AUSZUG =>
Googles seit sechs Monaten arbeitender „Lösch-Beirat“ empfiehlt dem Internetkonzern in einem Berichtsentwurf zum „Recht auf Vergessenwerden“ von Nutzern gestellte Löschanträge großzügiger zu bewilligen als dies bisher der Fall ist. Die Mehrheit der Anträge wurde in der Vergangenheit abgelehnt.

Der Suchmaschinenanbieter solle sich in Zukunft im Zweifel nicht mehr für ein „angeblichen Interesse auf Information“ und damit gegen die Löschung des Suchergebnisses entscheiden, sondern im Zweifelsfällen das Suchergebnis entfernen. Zudem solle das Formular für Löschanträge verbessert und die Entscheidungen über die Anträge differenzierter fällen.

Google informiert über die Anzahl der Löschersuchen
Google informiert über die Anzahl der Löschersuchen (Bild: Google)

Auf einen klaren Regelkatalog zur Entscheidung über Löschanträge konnte sich der Beirat nicht einigen. In der Abwägung sollte es unter anderem darauf ankommen, ob der Antragsteller eine entsprechende Informationen selber geliefert hat und wie alt diese Information ist. Für Personen des öffentlichen Lebens sollen jedoch generell höhere Ansprüche für die erfolgreiche Begründung eines Löschantrags gelten. Gegenüber der Süddeutschen Zeitung äußert die ehemalige Justizministerin Leutheusser-Schnarrenberger, dass „der Gedanke des Rechts auf eine zweite Chance“ einen großen Einfluss auf die Beratungen innerhalb des Gremiums gehabt habe. Eine unabhängige Schlichtungsstelle soll zudem strittige Löschanfragen behandeln und somit Klagen vermeiden.

DATENBLOCK =>
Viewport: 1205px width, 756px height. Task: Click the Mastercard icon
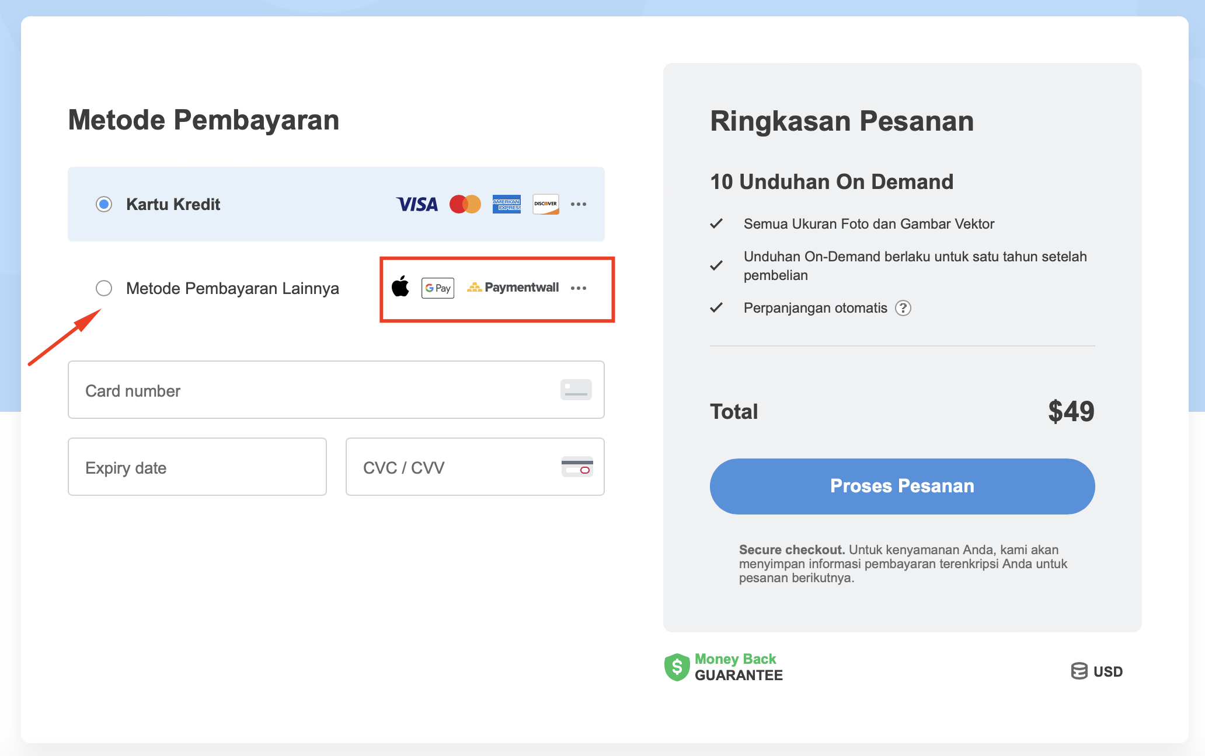tap(465, 204)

AUFGABENSTELLUNG =>
a – Worauf konnte sich der Beirat laut dem Auszug über Googles Lösch-Beirat nicht einigen?
b – Entnimm dem Auszug über Googles Lösch-Beirat den Abschnitt, der mit „Auf einen klaren“ beginnt und bis einschließlich „somit Klagen vermeiden.“ reicht, und gib ihn wortgetreu wieder.
c – Schreibe den Auszug über Googles Lösch-Beirat im Anschluss an seinen letzten Satz weiter.

DIE ANTWORTEN =>
a – Auf einen klaren Regelkatalog zur Entscheidung über Löschanträge.

b –
Auf einen klaren Regelkatalog zur Entscheidung über Löschanträge konnte sich der Beirat nicht einigen. In der Abwägung sollte es unter anderem darauf ankommen, ob der Antragsteller eine entsprechende Informationen selber geliefert hat und wie alt diese Information ist. Für Personen des öffentlichen Lebens sollen jedoch generell höhere Ansprüche für die erfolgreiche Begründung eines Löschantrags gelten. Gegenüber der Süddeutschen Zeitung äußert die ehemalige Justizministerin Leutheusser-Schnarrenberger, dass „der Gedanke des Rechts auf eine zweite Chance“ einen großen Einfluss auf die Beratungen innerhalb des Gremiums gehabt habe. Eine unabhängige Schlichtungsstelle soll zudem strittige Löschanfragen behandeln und somit Klagen vermeiden.

c –
Das umstrittene Vorgehen, dass Betreiber von der Löschung betroffenen Seiten automatisch informiert werden, findet im Expertenrat wenig Anklang. Die umstrittene Frage, ob Löschanträge auf weltweit allen Google-Varianten umgesetzt werden sollen, ist allerdings auch unter den Beratern umstritten: Während die Mehrheit der Experten gegen eine weltweite Umsetzung stimmen, vertritt Ex-Justizministerin Leutheusser-Schnarrenberger die weltweite Löschung und verlangt vom EU-Gesetzgeber eine Klärung des Sachverhaltes.

Jimmy Wales ist gegen das „Recht auf Vergessenwerden“
Jimmy Wales ist gegen das „Recht auf Vergessenwerden“ (Bild: William Brawley, CC BY 2.0)

Der achtköpfige, externe Beirat setzt sich aus Experten aus den Bereichen Medien, Wissenschaft, Datenschutz, Technologie und Zivilgesellschaft zusammen und wurde zwei Monate nach dem Urteil des Europäischen Gerichtshofs im Mai 2014 berufen. In ihm sind unter anderem die ehemalige Bundesjustizministerin Sabine Leutheusser-Schnarrenberger und der Wikipedia-Gründer Jimmy Wales unentgeltlich tätig. Letzterer vertritt im Gremium eine absolute Minderheitsposition: Er kann mit dem „Recht auf Vergessenwerden“ generell wenig anfangen und sprach sich grundsätzlich gegen den, seiner Meinung nach, sehr schlechten europäischen Rechtszustand aus. Das EU-Parlament solle die bestehende Rechtslage so anpassen, dass der Meinungsfreiheit mehr Gewicht gegeben werde.

Seit der Einführung des Löschverfahrens Ende Mai 2014 sind über 210.000 Ersuchen bei Google eingegangen, 35.717 davon aus Deutschland. Europaweit löschte Google gut 40 Prozent aller beanstandeten URLs.